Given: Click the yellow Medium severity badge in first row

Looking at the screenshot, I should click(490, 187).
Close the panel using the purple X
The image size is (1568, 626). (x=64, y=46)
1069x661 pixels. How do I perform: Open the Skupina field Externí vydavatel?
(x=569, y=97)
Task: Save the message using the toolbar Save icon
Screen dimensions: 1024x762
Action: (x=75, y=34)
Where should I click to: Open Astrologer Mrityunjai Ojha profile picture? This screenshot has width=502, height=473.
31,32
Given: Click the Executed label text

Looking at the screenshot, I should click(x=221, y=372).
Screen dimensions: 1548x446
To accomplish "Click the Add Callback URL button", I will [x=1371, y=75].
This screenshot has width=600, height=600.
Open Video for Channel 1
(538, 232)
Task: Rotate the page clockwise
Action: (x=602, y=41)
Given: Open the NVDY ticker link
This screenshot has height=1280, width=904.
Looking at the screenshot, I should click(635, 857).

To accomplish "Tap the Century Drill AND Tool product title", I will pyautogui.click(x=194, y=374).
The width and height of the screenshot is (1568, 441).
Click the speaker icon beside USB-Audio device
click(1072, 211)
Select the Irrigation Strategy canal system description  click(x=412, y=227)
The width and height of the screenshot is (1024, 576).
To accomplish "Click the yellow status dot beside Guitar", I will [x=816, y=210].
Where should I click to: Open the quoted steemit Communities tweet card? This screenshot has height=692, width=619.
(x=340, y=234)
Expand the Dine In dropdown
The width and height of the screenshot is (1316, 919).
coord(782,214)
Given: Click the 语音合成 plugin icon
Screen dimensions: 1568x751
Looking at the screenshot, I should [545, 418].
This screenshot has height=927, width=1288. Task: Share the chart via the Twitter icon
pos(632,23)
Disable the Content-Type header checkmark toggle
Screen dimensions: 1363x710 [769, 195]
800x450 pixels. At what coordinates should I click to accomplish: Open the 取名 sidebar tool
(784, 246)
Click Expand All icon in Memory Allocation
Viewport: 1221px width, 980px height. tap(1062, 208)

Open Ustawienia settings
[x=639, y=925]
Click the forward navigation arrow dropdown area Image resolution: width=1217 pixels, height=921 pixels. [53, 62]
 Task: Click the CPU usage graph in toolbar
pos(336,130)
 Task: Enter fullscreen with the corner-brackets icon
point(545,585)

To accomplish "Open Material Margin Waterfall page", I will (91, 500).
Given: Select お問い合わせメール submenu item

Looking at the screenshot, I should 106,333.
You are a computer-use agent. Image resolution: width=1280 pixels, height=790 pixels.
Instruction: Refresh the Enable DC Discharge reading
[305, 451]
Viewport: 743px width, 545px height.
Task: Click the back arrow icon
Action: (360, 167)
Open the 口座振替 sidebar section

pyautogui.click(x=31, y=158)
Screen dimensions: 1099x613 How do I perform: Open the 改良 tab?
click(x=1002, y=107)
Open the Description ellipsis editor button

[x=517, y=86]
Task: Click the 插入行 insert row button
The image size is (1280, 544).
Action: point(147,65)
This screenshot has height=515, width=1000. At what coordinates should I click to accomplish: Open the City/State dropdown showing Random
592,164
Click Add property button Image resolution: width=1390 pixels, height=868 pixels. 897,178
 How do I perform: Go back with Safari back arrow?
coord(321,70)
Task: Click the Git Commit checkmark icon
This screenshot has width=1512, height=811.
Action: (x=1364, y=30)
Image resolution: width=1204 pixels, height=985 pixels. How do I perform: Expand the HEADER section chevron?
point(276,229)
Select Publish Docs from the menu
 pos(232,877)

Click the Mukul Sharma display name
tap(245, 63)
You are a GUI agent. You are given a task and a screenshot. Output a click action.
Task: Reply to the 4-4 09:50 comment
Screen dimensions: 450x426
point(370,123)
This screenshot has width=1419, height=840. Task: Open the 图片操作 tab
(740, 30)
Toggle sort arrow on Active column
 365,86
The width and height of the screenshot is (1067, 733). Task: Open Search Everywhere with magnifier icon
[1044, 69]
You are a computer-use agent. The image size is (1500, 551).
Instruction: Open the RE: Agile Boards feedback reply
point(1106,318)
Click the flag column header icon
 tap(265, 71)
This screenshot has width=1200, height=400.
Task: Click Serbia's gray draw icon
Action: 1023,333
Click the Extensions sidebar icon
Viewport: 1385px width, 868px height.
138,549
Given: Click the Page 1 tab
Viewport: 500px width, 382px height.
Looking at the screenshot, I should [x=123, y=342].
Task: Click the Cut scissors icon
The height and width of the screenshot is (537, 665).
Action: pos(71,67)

* * * *

* **PROBLEM STATEMENT**: In full and unchanged, repeat the data above.

* **EXPECTED ANSWER**:
Given: Click the yellow Medium severity badge in first row

Looking at the screenshot, I should click(490, 187).
Close the panel using the purple X
The image size is (1568, 626). (x=64, y=46)
1069x661 pixels. How do I perform: Open the Skupina field Externí vydavatel?
(x=569, y=97)
Task: Save the message using the toolbar Save icon
Screen dimensions: 1024x762
Action: (x=75, y=34)
Where should I click to: Open Astrologer Mrityunjai Ojha profile picture? This screenshot has width=502, height=473.
31,32
Given: Click the Executed label text

Looking at the screenshot, I should click(x=221, y=372).
Screen dimensions: 1548x446
To accomplish "Click the Add Callback URL button", I will [x=1371, y=75].
This screenshot has width=600, height=600.
Open Video for Channel 1
(538, 232)
Task: Rotate the page clockwise
Action: (x=602, y=41)
Given: Open the NVDY ticker link
This screenshot has height=1280, width=904.
Looking at the screenshot, I should click(635, 857).

To accomplish "Tap the Century Drill AND Tool product title", I will pyautogui.click(x=194, y=374).
The width and height of the screenshot is (1568, 441).
Click the speaker icon beside USB-Audio device
click(1072, 211)
Select the Irrigation Strategy canal system description  click(x=412, y=227)
The width and height of the screenshot is (1024, 576).
To accomplish "Click the yellow status dot beside Guitar", I will [x=816, y=210].
Where should I click to: Open the quoted steemit Communities tweet card? This screenshot has height=692, width=619.
(x=340, y=234)
Expand the Dine In dropdown
The width and height of the screenshot is (1316, 919).
coord(782,214)
Given: Click the 语音合成 plugin icon
Screen dimensions: 1568x751
Looking at the screenshot, I should [545, 418].
This screenshot has height=927, width=1288. Task: Share the chart via the Twitter icon
pos(632,23)
Disable the Content-Type header checkmark toggle
Screen dimensions: 1363x710 [769, 195]
800x450 pixels. At what coordinates should I click to accomplish: Open the 取名 sidebar tool
(784, 246)
Click Expand All icon in Memory Allocation
Viewport: 1221px width, 980px height. tap(1062, 208)

Open Ustawienia settings
[x=639, y=925]
Click the forward navigation arrow dropdown area Image resolution: width=1217 pixels, height=921 pixels. [53, 62]
 Task: Click the CPU usage graph in toolbar
pos(336,130)
 Task: Enter fullscreen with the corner-brackets icon
point(545,585)

To accomplish "Open Material Margin Waterfall page", I will (91, 500).
Given: Select お問い合わせメール submenu item

Looking at the screenshot, I should 106,333.
You are a computer-use agent. Image resolution: width=1280 pixels, height=790 pixels.
Instruction: Refresh the Enable DC Discharge reading
[305, 451]
Viewport: 743px width, 545px height.
Task: Click the back arrow icon
Action: (360, 167)
Open the 口座振替 sidebar section

pyautogui.click(x=31, y=158)
Screen dimensions: 1099x613 How do I perform: Open the 改良 tab?
click(x=1002, y=107)
Open the Description ellipsis editor button

[x=517, y=86]
Task: Click the 插入行 insert row button
The image size is (1280, 544).
Action: point(147,65)
This screenshot has height=515, width=1000. At what coordinates should I click to accomplish: Open the City/State dropdown showing Random
592,164
Click Add property button Image resolution: width=1390 pixels, height=868 pixels. 897,178
 How do I perform: Go back with Safari back arrow?
coord(321,70)
Task: Click the Git Commit checkmark icon
This screenshot has width=1512, height=811.
Action: (x=1364, y=30)
Image resolution: width=1204 pixels, height=985 pixels. How do I perform: Expand the HEADER section chevron?
point(276,229)
Select Publish Docs from the menu
 pos(232,877)

Click the Mukul Sharma display name
tap(245, 63)
You are a GUI agent. You are given a task and a screenshot. Output a click action.
Task: Reply to the 4-4 09:50 comment
Screen dimensions: 450x426
point(370,123)
This screenshot has width=1419, height=840. Task: Open the 图片操作 tab
(740, 30)
Toggle sort arrow on Active column
 365,86
The width and height of the screenshot is (1067, 733). Task: Open Search Everywhere with magnifier icon
[1044, 69]
You are a computer-use agent. The image size is (1500, 551).
Instruction: Open the RE: Agile Boards feedback reply
point(1106,318)
Click the flag column header icon
 tap(265, 71)
This screenshot has width=1200, height=400.
Task: Click Serbia's gray draw icon
Action: 1023,333
Click the Extensions sidebar icon
Viewport: 1385px width, 868px height.
138,549
Given: Click the Page 1 tab
Viewport: 500px width, 382px height.
Looking at the screenshot, I should [x=123, y=342].
Task: Click the Cut scissors icon
The height and width of the screenshot is (537, 665).
Action: pos(71,67)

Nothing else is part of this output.